**Stated exercise**
Collect from the listing below each line that contains the string "Expand", reproducing every such line in full.
--- Start Material supplied ---
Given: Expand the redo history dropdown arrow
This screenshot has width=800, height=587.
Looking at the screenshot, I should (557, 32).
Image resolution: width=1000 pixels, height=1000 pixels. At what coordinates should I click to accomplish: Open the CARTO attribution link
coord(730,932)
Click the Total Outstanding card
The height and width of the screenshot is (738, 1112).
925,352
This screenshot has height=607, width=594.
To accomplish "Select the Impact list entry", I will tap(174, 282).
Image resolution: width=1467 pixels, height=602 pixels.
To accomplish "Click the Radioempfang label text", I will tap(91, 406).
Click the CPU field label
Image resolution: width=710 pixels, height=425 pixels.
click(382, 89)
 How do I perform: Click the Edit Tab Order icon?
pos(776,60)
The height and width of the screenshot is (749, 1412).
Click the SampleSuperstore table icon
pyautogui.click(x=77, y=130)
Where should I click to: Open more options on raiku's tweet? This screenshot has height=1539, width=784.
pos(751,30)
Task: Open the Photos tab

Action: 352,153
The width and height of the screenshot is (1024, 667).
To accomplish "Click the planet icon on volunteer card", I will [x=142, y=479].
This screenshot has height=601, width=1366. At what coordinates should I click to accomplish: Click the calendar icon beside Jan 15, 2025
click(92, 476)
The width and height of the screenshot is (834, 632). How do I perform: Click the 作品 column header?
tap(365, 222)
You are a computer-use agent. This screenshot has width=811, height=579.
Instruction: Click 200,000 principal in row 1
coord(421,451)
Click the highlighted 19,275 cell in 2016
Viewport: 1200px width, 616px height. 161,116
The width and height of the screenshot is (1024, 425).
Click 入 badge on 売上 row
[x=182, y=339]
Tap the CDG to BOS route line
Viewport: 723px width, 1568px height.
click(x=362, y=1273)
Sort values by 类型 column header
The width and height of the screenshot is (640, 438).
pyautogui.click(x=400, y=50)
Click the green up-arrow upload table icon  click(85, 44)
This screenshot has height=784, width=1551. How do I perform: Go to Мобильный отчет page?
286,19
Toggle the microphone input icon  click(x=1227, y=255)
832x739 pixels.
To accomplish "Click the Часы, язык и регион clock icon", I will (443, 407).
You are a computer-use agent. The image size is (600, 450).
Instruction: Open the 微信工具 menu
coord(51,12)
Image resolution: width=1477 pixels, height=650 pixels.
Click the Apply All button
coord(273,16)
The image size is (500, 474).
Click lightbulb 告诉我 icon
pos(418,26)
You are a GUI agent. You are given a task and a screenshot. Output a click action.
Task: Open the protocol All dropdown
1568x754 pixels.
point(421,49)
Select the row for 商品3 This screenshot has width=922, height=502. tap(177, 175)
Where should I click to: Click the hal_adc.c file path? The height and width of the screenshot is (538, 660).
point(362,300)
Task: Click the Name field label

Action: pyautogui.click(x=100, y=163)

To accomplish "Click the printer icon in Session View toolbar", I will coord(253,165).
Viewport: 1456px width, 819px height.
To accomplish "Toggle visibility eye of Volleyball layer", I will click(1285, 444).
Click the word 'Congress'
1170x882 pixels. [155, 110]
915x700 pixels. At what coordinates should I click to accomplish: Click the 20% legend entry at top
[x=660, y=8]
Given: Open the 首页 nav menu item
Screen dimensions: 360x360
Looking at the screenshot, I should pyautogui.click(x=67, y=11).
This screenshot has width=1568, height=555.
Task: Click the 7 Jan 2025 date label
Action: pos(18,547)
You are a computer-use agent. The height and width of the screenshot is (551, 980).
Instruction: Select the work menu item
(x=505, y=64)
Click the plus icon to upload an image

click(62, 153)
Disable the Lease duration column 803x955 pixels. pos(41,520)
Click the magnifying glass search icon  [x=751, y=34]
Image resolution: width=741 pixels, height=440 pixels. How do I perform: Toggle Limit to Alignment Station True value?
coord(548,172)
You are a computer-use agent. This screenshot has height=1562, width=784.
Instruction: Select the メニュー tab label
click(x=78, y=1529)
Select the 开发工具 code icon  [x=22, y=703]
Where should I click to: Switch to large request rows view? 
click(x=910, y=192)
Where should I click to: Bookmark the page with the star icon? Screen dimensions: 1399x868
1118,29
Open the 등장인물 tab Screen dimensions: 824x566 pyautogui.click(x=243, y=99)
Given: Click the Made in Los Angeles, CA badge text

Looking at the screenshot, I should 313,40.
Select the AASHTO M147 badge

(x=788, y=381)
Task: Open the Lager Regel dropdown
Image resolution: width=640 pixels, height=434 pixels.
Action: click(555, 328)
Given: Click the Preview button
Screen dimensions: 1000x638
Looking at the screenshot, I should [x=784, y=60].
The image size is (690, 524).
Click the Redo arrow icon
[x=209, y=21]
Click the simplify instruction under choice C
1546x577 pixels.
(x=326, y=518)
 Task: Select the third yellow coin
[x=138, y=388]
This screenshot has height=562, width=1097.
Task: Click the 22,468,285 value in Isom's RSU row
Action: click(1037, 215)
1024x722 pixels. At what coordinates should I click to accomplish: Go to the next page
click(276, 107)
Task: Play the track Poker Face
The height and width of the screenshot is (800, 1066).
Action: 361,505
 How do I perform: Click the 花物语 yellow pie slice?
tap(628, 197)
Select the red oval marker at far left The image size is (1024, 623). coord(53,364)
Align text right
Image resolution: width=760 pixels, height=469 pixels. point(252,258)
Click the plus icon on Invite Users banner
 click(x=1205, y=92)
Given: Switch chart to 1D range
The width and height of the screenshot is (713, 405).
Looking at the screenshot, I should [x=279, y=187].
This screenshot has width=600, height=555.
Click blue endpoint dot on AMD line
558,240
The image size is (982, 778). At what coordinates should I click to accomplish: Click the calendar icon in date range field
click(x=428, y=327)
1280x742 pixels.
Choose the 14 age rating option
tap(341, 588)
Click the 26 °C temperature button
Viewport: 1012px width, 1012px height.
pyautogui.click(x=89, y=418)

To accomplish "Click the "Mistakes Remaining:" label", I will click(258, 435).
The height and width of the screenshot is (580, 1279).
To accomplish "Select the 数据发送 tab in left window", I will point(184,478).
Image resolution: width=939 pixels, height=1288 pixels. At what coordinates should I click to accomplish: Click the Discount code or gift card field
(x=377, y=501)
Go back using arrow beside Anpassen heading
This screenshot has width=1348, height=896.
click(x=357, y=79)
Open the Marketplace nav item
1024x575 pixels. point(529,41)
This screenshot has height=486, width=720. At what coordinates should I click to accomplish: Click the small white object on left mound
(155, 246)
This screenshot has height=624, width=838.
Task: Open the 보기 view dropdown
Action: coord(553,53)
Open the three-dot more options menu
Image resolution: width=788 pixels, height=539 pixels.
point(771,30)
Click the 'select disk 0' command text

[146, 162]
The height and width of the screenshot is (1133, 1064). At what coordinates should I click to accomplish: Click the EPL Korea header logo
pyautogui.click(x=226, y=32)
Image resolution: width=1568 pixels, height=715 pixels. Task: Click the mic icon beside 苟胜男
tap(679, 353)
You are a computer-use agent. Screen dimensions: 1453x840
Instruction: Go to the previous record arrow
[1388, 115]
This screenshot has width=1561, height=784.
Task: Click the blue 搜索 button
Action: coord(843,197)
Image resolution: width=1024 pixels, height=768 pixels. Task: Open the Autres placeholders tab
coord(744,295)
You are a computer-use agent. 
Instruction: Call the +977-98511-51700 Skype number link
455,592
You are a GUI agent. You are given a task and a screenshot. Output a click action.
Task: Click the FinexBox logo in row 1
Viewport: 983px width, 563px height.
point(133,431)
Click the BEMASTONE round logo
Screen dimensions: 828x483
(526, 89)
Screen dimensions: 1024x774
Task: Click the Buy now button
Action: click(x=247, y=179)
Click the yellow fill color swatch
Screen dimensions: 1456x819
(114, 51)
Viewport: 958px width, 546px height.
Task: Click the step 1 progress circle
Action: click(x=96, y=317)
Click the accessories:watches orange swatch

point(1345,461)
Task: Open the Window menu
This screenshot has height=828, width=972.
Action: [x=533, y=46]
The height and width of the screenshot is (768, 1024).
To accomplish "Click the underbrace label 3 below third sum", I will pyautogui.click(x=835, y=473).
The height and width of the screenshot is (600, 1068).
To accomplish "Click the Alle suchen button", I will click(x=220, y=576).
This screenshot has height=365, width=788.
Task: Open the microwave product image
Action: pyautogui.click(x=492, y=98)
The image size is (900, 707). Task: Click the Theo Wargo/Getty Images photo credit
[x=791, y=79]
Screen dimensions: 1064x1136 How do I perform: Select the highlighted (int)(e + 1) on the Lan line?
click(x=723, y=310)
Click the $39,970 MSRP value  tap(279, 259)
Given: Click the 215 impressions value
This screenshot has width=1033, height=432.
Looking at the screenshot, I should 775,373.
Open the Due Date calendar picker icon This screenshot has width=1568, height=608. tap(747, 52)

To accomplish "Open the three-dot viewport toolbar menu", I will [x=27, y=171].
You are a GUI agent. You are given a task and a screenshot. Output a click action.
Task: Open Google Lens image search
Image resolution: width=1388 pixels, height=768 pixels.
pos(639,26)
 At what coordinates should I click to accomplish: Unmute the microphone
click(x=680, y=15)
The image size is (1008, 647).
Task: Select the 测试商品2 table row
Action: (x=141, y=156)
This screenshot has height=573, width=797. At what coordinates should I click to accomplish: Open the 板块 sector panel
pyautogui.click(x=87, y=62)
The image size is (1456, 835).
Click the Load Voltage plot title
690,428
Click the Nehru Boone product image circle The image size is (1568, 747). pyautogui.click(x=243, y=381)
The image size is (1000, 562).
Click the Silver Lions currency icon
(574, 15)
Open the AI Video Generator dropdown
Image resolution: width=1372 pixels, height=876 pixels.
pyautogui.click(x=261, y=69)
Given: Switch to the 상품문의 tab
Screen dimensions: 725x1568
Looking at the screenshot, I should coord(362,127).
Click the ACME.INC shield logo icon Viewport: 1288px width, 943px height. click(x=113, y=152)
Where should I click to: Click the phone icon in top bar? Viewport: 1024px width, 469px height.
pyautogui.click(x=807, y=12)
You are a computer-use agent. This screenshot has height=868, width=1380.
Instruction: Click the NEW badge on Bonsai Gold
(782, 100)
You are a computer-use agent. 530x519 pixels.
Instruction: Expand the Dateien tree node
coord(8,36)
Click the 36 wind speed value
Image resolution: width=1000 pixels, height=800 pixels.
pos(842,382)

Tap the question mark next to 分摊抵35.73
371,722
--- End Material supplied ---
**Solution**
Given: Expand the redo history dropdown arrow
Instruction: Expand the Dateien tree node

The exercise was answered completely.